Band secretary Karon Rice said: "The mission was founded in 1898 as a breakaway from the Salvation Army. The band made regular radio broadcasts in the 1930s. It is a real family set up, passing from generation to generation and we have 38 musicians. It is really like an extended family.”
For the concert, the band was conducted by Tony Boddington and joined by the Riseley Singers under leader Mary Boutall.
One piece Mission Praise was specially written by Brian Sanders, the musical director of Wellingborough Salvation Band, who also conducted.
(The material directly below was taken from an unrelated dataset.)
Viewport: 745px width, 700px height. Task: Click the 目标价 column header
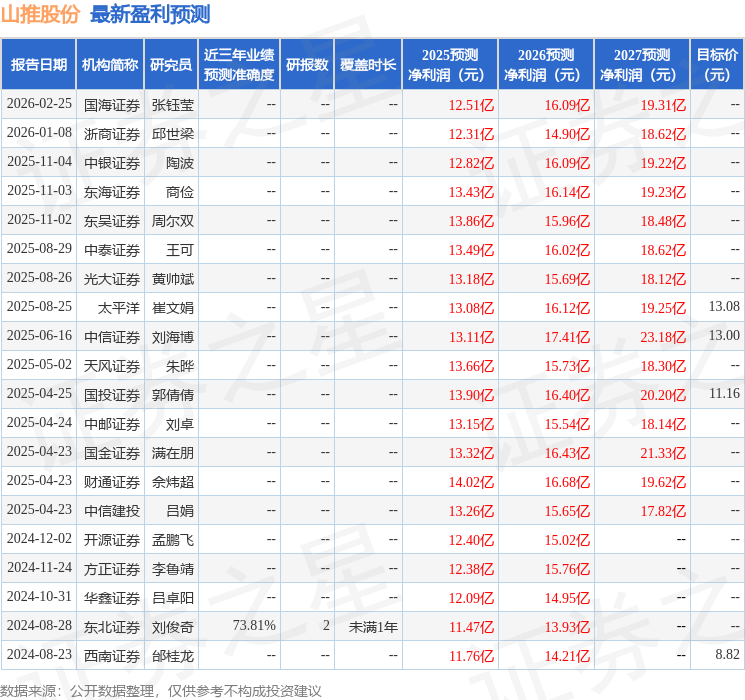click(717, 65)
Two pieces were specially arranged by Colin Bugby and the band also played a selection from Carousel, music from James Bond films, the Coronation March from The Prophet, and Three Jolly Sailormen.
There were solos from Peter Cross on cornet and Ray Moule on euphonium, and the evening was compered by Paul Mackness, son of Eric, the oldest playing band member.
A celebration cake was made by band supporter Ivy Safford and decorated with the band’s banners.
The article below by Charles Towler appeared in the Down Your Way Section of the Evening Telegraph the following week:
Nearly 200 music lovers helped celebrate the centenary concert of Rushden Mission Band held in the church in Wellingborough Road.
The band was conducted by Tony Boddington and the compere was Paul Mackness.
The first item in the programme, Centenary March Mission Praise was written and conducted by Brian Sanders, musical director of Wellingborough Salvation Band. He had composed the piece of music after seeing a picture of the band in their new uniforms in the Evening Telegraph.
The band played a wide range of music from Meyerbeer to the moving Candle in the Wind by Sir Elton John. Soloists were Peter Cross (cornet), Colin Bugby (trombone) and there were four cornet players - Peter Cross, Kevin Bates, David Rice and Kelvin Nobles. The euphonium soloist was Ray Moule.
A very attractive programme of folk songs and recitations was given by the Riseley Singers.
Ivy Safford made a special birthday cake with the band’s insignia. It was cut by conductor Tony Boddington and formed part of the refreshments.
The band was originally formed in 1898 as a breakaway group from the Salvation Army and regular broadcasts were made in the 1930s.
Several players were, unfortunately, lost during the Second World War and for some years after the band was depleted in numbers.
After several lean years the band began to grow again in strength and during recent times have been very active, playing not only locally but at various venues farther afield.
There had been several conductors since the war, one of the longest serving being the late Ray Clark, who died in1991 after being conductor for 11 years.
At present more than 30 musicans perform regularly under the leadership of Tony Boddington.There is a wide age range among the players in the band the oldest is 81 year old Eric Mackness father of the compere for the night Paul Mackness.
The concert raised £400 for band funds and the chief organiser, band secretary Karon Rice, said: “We would like to thank all those who came and supported us.”